Alan asintió, y se quedó contemplando el arroyo.
—¿Pero en el último momento, supongo…?
—En el último momento —dijo el doctor Fell— Angus no pudo afrontar la muerte. Necesitó respirar aire. Sintió que se moría, y presa del pánico saltó por la ventana.
»En esto, muchacho, reside la única posibilidad entre un millón de la cual hablé. Había un millón de probabilidades contra una de que: a) el gas lo mataría, o b) se moriría instantáneamente al caer. Pero no sucedió nada de eso. Fue mortalmente herido, pero no murió inmediatamente. ¿Recuerda?
Otra vez Alan hizo un gesto afirmativo.
—Sí. Hemos mencionado ese punto varias veces.
—Antes de morir, sus pulmones y su sangre quedaron libres del gas. De aquí que no haya quedado ningún rastro para el momento de la autopsia. Si hubiese muerto instantáneamente o por lo menos a poco de caer, los rastros habrían estado presentes. Pero no lo estaban. Así, pues, nos encontramos frente al espectáculo inexplicable de un anciano que saltó de su cama para arrojarse por la ventana.
La voz potente del doctor Fell adquirió un tono feroz. Con la puntera de su bastón golpeó repetidamente el suelo.
—Y le digo… —comenzó a decir.
—¡Espere un momento! —lo interrumpió Alan al recordar algo.
—¿Decía usted?
—Anoche, cuando subí a la habitación de la torre a despertar a Colin, me incliné y traté de mirar por el resquicio bajo la puerta. En realidad, vacilé unos pasos al bajar la escalera. ¿Acaso habré llegado a aspirar el gas?
—Por supuesto. La habitación estaba saturada de gas. Sólo que usted lo aspiró unos segundos, afortunadamente.
»Y esto nos conduce al punto final. Angus escribió cuidadosamente en su diario que había un extraño olor en la habitación. Ahora bien, esto no tiene sentido. Si hubiese llegado a advertir en aquel momento la presencia del gas, nunca podría haber terminado de escribir su diario y acostarse. No. Aquél fue otro toque artístico destinado a condenar a Alec Forbes.

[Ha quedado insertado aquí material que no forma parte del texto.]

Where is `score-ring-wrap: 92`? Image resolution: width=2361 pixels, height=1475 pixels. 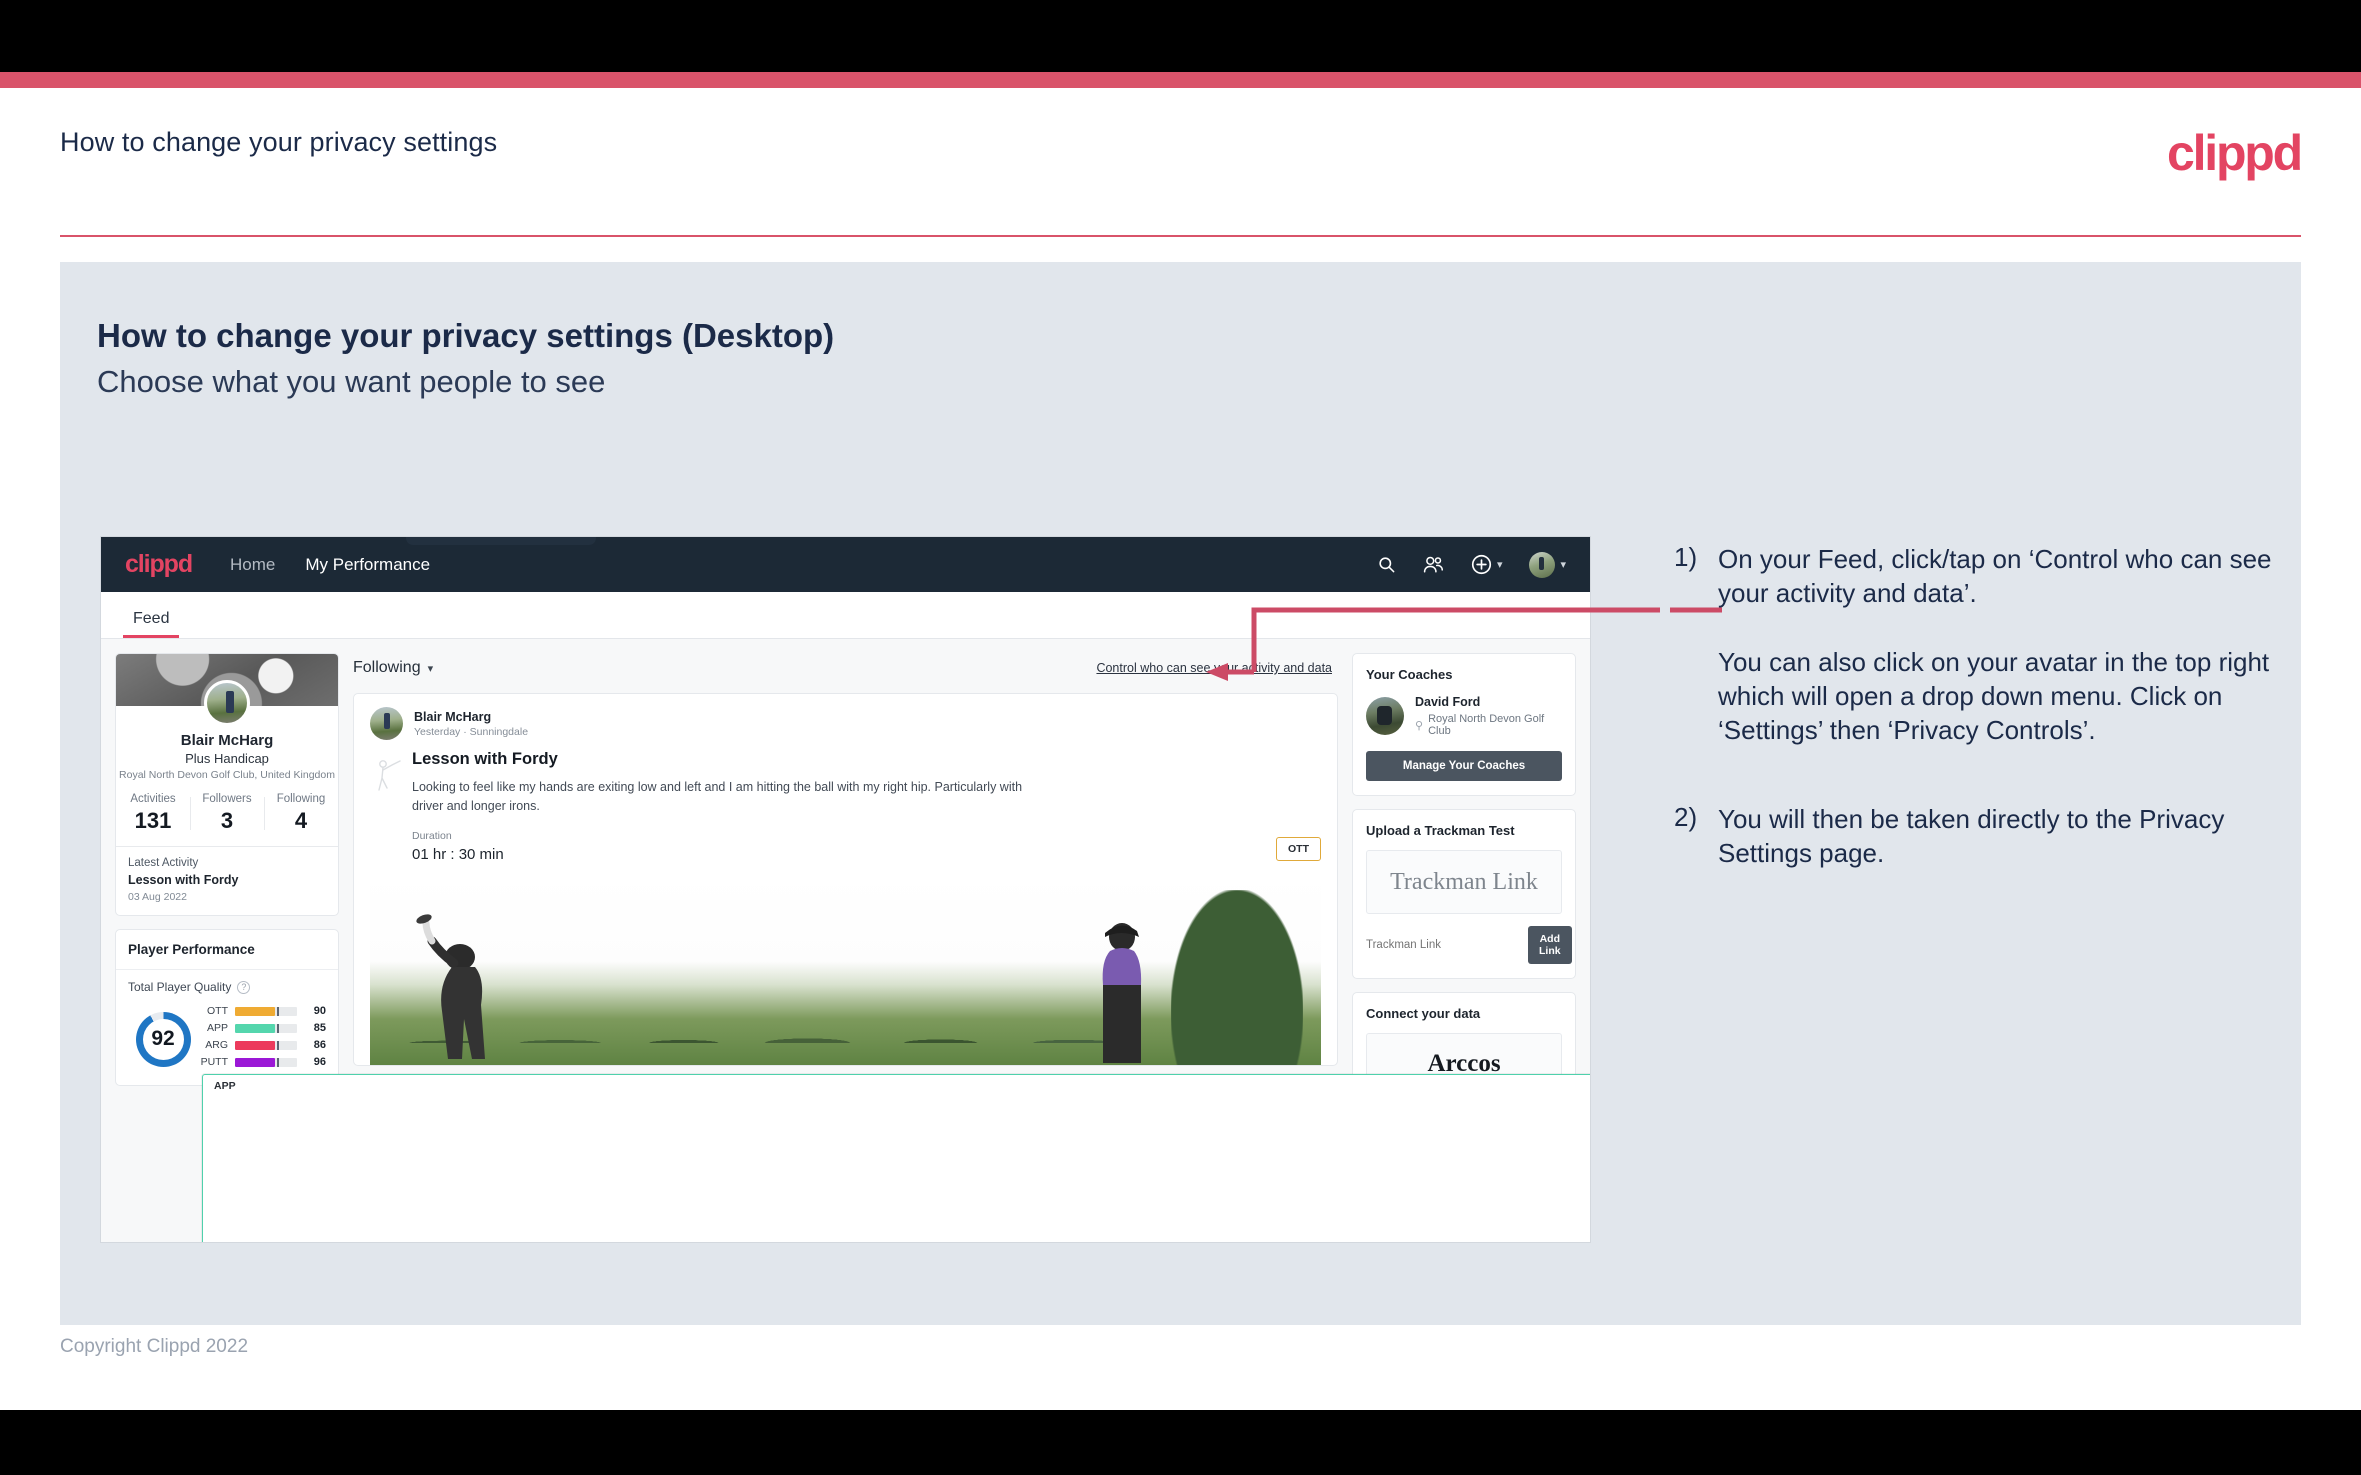
score-ring-wrap: 92 is located at coordinates (163, 1039).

—Y mal interpretado por mí —murmuró Alan—. Pensé en algún animal.
—Pero ¿ve usted ahora dónde nos lleva todo esto?
—No, no lo veo. Estamos en el nudo del asunto, desde luego, pero aparte de…
—La única explicación posible es que Angus se suicidó. Si Angus se suicidó, Forbes no pudo matarlo. Y si Alec Forbes no lo mató, no tenía motivo para decir que lo había matado. En vista de ello, la nota que tenemos aquí es falsificada.
»Hasta ahora, como ve usted, tenemos un suicidio que todos consideraron como asesinato. A continuación tenemos un asesinato que todo el mundo interpretará como suicidio. Todos los caminos conducen al manicomio. ¿Por casualidad podría aportar alguna idea?